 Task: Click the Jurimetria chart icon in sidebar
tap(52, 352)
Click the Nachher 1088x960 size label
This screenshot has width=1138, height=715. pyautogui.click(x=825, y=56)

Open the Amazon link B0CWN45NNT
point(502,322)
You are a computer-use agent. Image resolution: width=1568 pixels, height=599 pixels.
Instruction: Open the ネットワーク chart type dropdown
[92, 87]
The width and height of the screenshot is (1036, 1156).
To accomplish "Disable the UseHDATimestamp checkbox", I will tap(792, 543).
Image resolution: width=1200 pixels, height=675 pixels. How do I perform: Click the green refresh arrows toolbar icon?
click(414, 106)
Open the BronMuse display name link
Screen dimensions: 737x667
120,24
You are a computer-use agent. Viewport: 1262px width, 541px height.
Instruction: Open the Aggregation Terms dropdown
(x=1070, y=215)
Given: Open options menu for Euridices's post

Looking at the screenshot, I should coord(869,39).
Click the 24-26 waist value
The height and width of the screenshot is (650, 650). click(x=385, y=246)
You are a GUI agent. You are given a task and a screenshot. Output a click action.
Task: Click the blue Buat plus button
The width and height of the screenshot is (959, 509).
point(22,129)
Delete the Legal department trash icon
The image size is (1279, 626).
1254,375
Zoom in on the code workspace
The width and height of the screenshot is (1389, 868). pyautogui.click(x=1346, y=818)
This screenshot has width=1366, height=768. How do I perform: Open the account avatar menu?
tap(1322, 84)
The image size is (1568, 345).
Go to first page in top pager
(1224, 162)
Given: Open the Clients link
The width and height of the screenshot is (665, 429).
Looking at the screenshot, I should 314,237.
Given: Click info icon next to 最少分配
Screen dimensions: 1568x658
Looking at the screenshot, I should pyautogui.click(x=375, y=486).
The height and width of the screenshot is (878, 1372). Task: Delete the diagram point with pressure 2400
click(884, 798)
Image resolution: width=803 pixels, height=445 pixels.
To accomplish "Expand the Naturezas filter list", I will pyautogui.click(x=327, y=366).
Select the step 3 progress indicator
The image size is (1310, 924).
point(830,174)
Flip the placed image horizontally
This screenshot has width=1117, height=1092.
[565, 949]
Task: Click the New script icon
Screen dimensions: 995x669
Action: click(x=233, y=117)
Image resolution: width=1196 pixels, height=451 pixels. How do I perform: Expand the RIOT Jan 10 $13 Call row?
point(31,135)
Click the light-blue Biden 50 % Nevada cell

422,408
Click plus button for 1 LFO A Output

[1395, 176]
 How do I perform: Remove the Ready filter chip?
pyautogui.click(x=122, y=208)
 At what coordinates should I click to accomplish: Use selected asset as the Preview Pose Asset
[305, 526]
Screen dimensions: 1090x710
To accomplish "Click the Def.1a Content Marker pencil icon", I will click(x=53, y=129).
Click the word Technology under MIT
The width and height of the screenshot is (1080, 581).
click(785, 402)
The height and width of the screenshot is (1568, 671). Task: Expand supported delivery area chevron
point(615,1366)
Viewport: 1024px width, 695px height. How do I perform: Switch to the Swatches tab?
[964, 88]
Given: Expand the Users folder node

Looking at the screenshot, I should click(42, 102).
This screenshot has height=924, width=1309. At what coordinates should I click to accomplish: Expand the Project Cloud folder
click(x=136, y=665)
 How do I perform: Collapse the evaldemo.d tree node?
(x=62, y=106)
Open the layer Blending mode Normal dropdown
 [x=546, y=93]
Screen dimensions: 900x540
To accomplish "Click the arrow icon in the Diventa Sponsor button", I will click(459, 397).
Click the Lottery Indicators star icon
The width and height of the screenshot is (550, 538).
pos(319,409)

## THE TASK
Reproduce each line from the listing above that includes the word "computer".

## REPLY TO THE EXERCISE
You are a computer-use agent. Image resolution: width=1568 pixels, height=599 pixels.
You are a computer-use agent. Viewport: 1262px width, 541px height.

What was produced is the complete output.